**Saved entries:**
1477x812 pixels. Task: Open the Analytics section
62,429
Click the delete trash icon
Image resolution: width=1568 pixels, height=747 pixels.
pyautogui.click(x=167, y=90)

**WHAT IS REQUIRED:**
Without leaving anything out, output all of the data above exactly.

**PROBLEM SOLUTION:**
1477x812 pixels. Task: Open the Analytics section
62,429
Click the delete trash icon
Image resolution: width=1568 pixels, height=747 pixels.
pyautogui.click(x=167, y=90)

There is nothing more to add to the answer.